If you don’t have time to read what Eater.com’s panel seems to think, here is an insultingly simplified shorthand version of things to come for wine in 2013: “Natural Wines” are going to lose traction, garage California wineries using freak grapes will get big, A variety of Austrian Reds and Beaujolais Gamay will jump the shark the commenters seem to think the panel considers sommeliers to be morons.
….1: The Wine Advocate will become utterly irrelevant in North America, but yet grow profitability exponentially. It will become a wine world version of those computer buying magazines that only rate computers advertised on their pages.
…2: Magnums will become the next hipster luxury. I think that the eater.com panel was right that Bourgogne is going to be priced at stupid Bordeaux levels, and Beaujolais will pick up the slack. Consumer excess and millennial need-to-be-epic will see a number of 2012 vintage Magnums from Fleurie and Moulin-A-Vent end up being served at restaurants serving food on wooden cutting boards.
…3: Vincemagazine.com will become a website that attracts lots of attention. They specialize in reporting on wine from what they call Central European countries, I would say Eastern European, but that is splitting hair. Consumers may not be ready for labels from Brda, Slovenia but taste influencers are honing in on those countries and Vincemagazine is the best resource around.
…4: Accused of perjury and publicly found guilty by enemies and old friends alike, wine reviewer Natalie MacLean will bounce back. Her spam machine is just too big to fail. I am not a fan of her reviews or an apologist for her actions but that is my gut feeling. Sadly when the next person gets caught doing the same thing as her, the alarm bells will not ring as loud as apathy will set in. Apathy is a bad thing.
…5: The adhesion to ethics in wine writing will get worse before it gets better.
…6: A medium sized wine publication will flirt with not giving scores for wines. Bloggers will rejoice, consumers will balk.

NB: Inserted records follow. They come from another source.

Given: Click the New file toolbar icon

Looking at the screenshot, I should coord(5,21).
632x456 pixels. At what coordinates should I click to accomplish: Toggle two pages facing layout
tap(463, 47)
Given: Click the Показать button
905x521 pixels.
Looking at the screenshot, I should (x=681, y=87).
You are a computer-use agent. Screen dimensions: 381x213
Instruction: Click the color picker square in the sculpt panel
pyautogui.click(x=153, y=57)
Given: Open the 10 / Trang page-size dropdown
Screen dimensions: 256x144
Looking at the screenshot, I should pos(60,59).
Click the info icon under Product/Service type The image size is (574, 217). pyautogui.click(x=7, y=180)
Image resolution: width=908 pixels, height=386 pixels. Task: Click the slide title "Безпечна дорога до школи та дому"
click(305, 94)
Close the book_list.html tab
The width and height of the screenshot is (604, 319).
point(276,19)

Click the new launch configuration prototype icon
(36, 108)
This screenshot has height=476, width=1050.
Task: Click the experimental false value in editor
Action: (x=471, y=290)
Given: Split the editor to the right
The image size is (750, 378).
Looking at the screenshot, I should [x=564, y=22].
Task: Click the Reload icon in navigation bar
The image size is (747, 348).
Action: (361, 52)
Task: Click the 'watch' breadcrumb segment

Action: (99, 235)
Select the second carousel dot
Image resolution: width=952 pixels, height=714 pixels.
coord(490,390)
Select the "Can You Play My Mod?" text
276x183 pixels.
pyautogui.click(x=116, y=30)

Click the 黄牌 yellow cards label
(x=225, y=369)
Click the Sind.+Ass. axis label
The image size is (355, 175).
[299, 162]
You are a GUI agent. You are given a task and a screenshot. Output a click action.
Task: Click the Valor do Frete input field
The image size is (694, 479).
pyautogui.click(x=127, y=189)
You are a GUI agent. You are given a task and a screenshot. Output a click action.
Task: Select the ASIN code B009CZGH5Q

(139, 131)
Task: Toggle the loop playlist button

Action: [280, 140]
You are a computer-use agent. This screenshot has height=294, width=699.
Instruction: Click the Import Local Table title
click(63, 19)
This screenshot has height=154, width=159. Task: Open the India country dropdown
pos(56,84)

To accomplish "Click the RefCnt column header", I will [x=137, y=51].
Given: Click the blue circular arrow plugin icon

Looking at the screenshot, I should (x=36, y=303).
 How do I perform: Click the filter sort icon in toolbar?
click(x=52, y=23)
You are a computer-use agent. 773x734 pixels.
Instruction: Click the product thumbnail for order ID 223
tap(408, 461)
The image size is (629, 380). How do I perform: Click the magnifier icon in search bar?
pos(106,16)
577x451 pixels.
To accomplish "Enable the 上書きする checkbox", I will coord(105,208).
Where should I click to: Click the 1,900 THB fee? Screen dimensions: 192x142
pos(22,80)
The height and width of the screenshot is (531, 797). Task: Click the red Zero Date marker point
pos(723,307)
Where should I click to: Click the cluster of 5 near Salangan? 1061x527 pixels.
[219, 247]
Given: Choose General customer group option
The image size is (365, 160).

…7: Here in Quebec the SAQ will use local wine writers to promote their wines. These wine journalists will get paid for their work, write glowing reviews and be given the opportunity plug their annual stocking stuffer wine buying guides filled with wines that were given to them by promotional agencies with the budget to play those reindeer games. Nobody will mention anything remotely negative about these wines. Nobody will question the ethics of that cluster-fuck. I guess they just crossed me off the the list. Whoops? Not.
…8: Wine will play an important role in stopping a war. The Argentinians will rattle their sabres, the Brits will stop buying Malbec, the islands will continue to be known as the Falklands until the next Buenos Aires based President reads Roman Styled Governance for Dummies.